[Materials provided Boundary: Start]

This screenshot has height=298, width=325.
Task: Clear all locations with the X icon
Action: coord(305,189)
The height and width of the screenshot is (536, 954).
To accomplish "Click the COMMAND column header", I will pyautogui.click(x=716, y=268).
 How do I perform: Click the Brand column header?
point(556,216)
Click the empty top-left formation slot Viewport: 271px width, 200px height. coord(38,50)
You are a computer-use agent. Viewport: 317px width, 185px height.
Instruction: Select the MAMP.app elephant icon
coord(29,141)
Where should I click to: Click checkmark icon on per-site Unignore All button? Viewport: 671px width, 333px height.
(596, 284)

[Materials provided Boundary: End]
[Materials provided Boundary: Start]

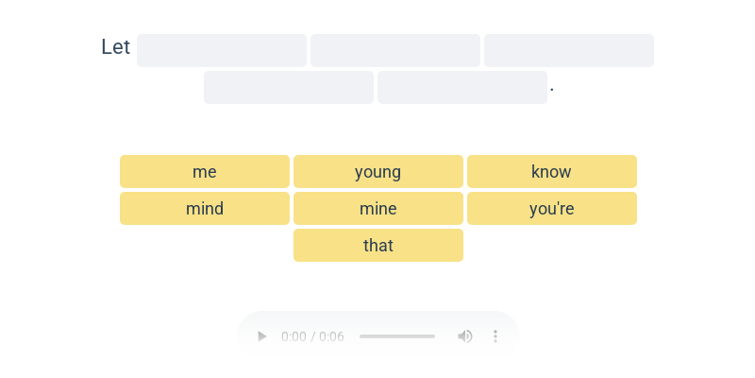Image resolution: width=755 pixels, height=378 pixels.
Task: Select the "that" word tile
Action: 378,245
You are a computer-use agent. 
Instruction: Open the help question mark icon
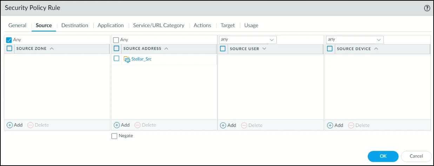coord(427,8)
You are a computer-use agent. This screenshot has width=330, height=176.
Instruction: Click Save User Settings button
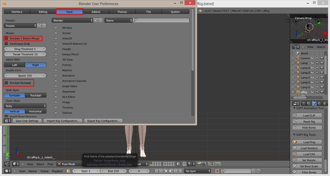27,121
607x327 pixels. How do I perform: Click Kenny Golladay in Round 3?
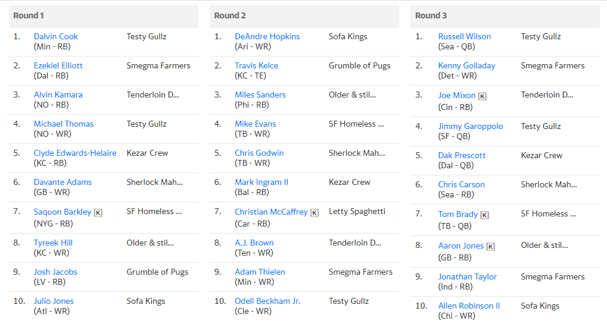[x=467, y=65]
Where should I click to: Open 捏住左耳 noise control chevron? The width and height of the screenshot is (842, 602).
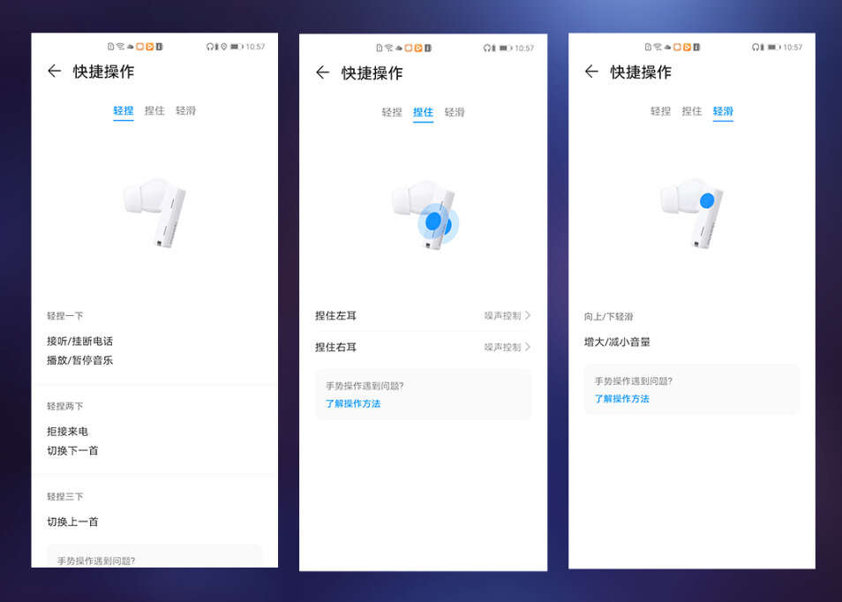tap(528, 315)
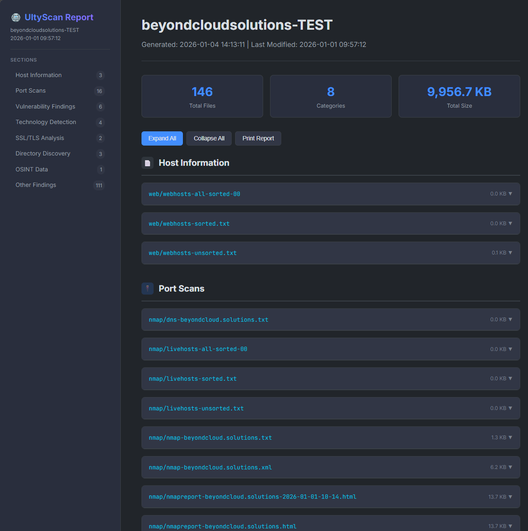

[Materials provided Boundary: End]

• What you have to do:
Working through the data above, find every line holding "agent" and copy it.

• Task response:
You are a computer-use agent. Viewport: 317px width, 185px height.
You are a computer-use agent. 
You are a computer-use agent. This screenshot has width=330, height=176.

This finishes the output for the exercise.